On a drive from Santa Monica, Calif., to the town of Ojai, we took the S60 Polestar Engineered through mountainous back roads and had just as much fun as we would in a comparable German car (not counting top performers from BMW’s M lineup and Mercedes-AMG). The T8’s electric motor serves up the instant low-end torque typical of plug-in hybrids, making for quick acceleration and a barely perceptible transition when the turbochargers kick in. Around corners, the stiffer, adjustable multi-link front and rear suspension keeps the car planted without feeling too firm. The Polestar engineered S60 and V60 also have more stopping power thanks to a Brembo brake kit that uses slotted rotors and six-piston calipers. For now, alas, the Polestar Engineered models are only available through Care by Volvo, the brand’s new subscription service, and all examples are spoken for. A Volvo rep tells us more will be coming in the next model year.
The T6 engine, meanwhile, uses turbocharging and supercharging to achieve 316 hp, more than the mid-grade variants from German and Japanese competition. It is available in Inscription and R Design trims.
As always, safety is a main focus for Volvo. The optional Pilot Assist system can steer, brake, and accelerate up to 80 mph. On relatively straight highways, we were able to cruise with a few fingers resting lightly on the steering wheel. As with most current automatic steering systems, the sensors must detect clear markings on the road, otherwise it will disengage.

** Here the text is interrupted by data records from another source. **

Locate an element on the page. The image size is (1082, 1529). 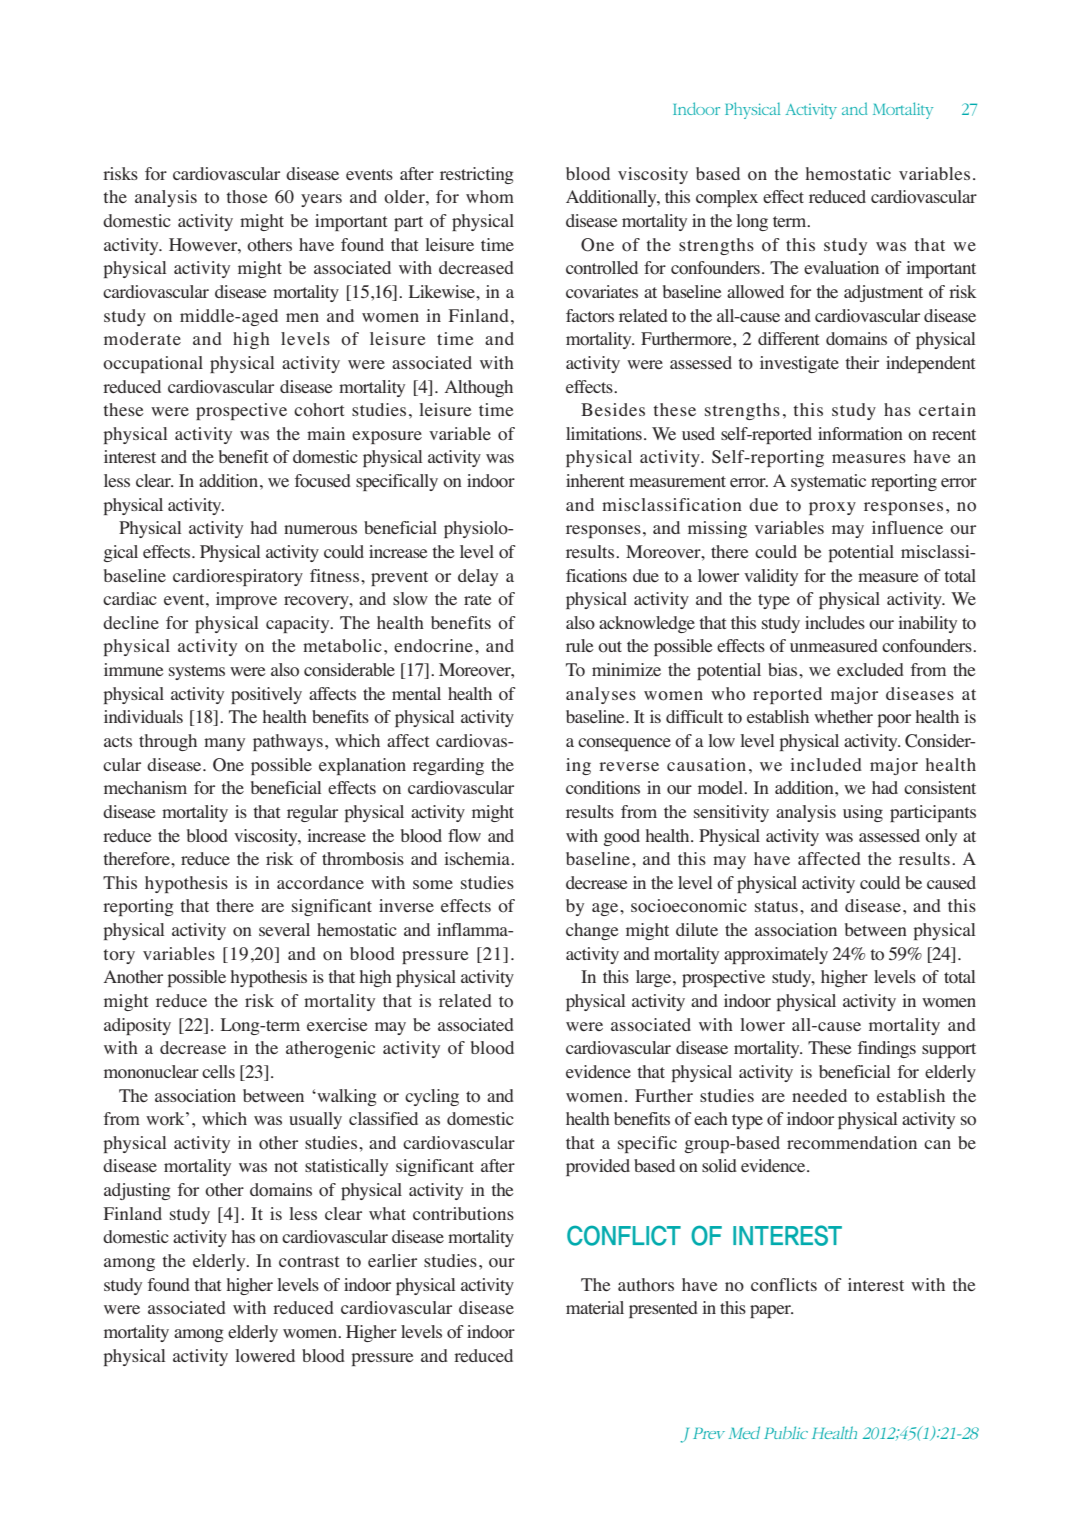
those is located at coordinates (247, 197).
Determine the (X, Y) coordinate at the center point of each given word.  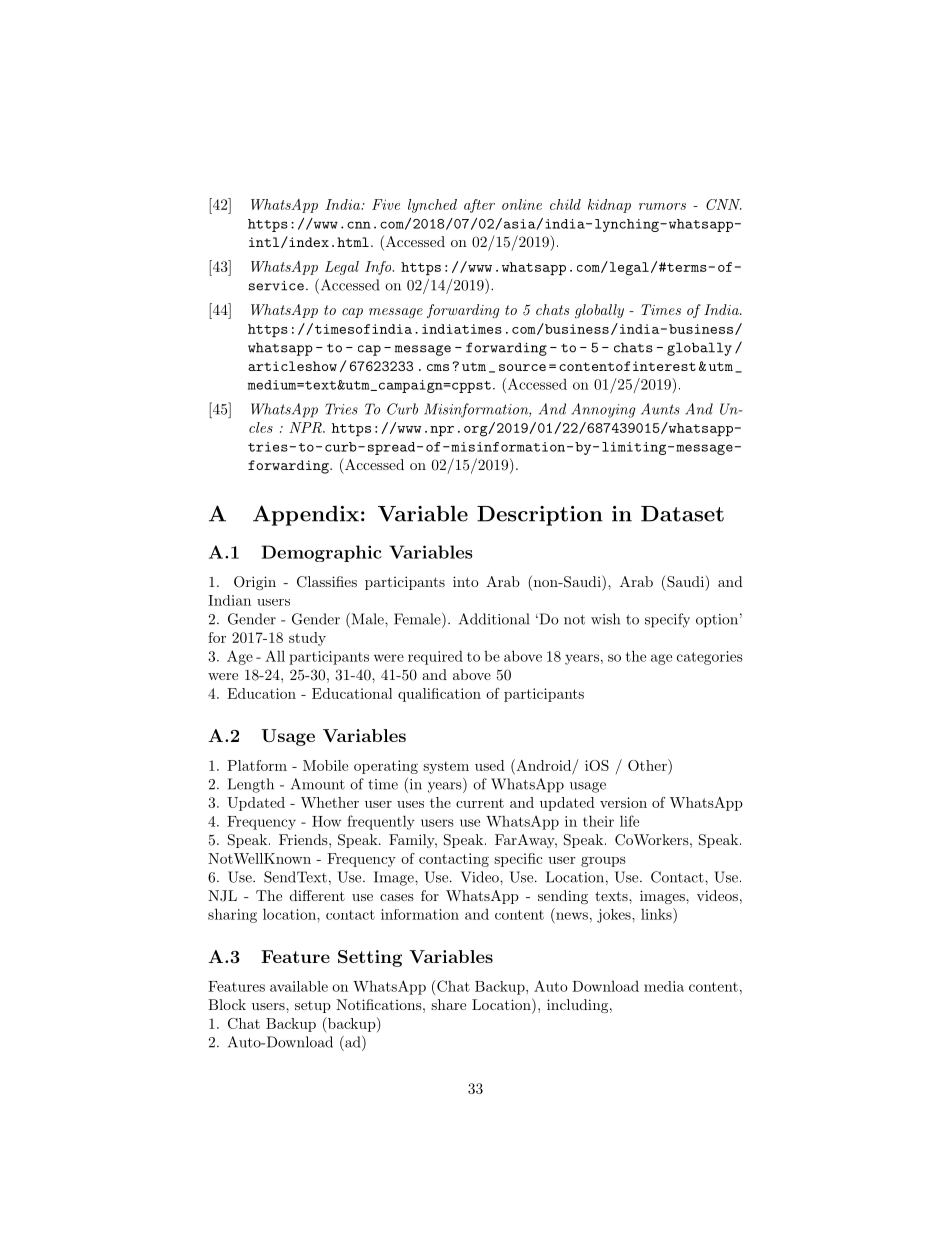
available (299, 986)
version (623, 802)
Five (386, 204)
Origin (255, 583)
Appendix (306, 515)
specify (667, 620)
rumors (662, 206)
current (480, 803)
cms (438, 367)
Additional (494, 619)
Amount (318, 784)
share (448, 1004)
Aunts (660, 409)
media (664, 986)
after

Inside, the S60 and V60 share the same simple Scandinavian aesthetic. Specially engineered seats conform to the body and are cradling without feeling constrictive; they are also designed to absorb impact in the event of a collision, reducing the chance of spinal injuries.
“The design around the interior was focused on the proportions,” Mayer says. “Since it’s a driver-focused car, we lowered the IP [instrument panel] and stretched the width into the doors.” The R design models use leather with a mesh inlay trim, while Inscription models use matte wood. The central screen on the S60 and V60 are the same found in other new Volvo models, and while the brand’s Sensus Connect interface is not the most impressive or intuitive, it does include up-to-date features such as Apple CarPlay and Android auto, as well as 4G wireless connectivity and in-car apps.
It’s one thing to create an alluring flagship, but often that allure dissipates by the time a design trickles down to a brand’s compact offerings. Not so with S60 and V60, the most beautiful incarnations of these models to date. And while the cars might not scream for attention, Mayer says he and his team are proud of what they consider to be a timeless design that won’t date quickly. “It’s the Scandinavian way—we apply the philosophy of understated luxury. You could say it’s a conservative approach, but it’s well executed and refined and will stand the test of time.”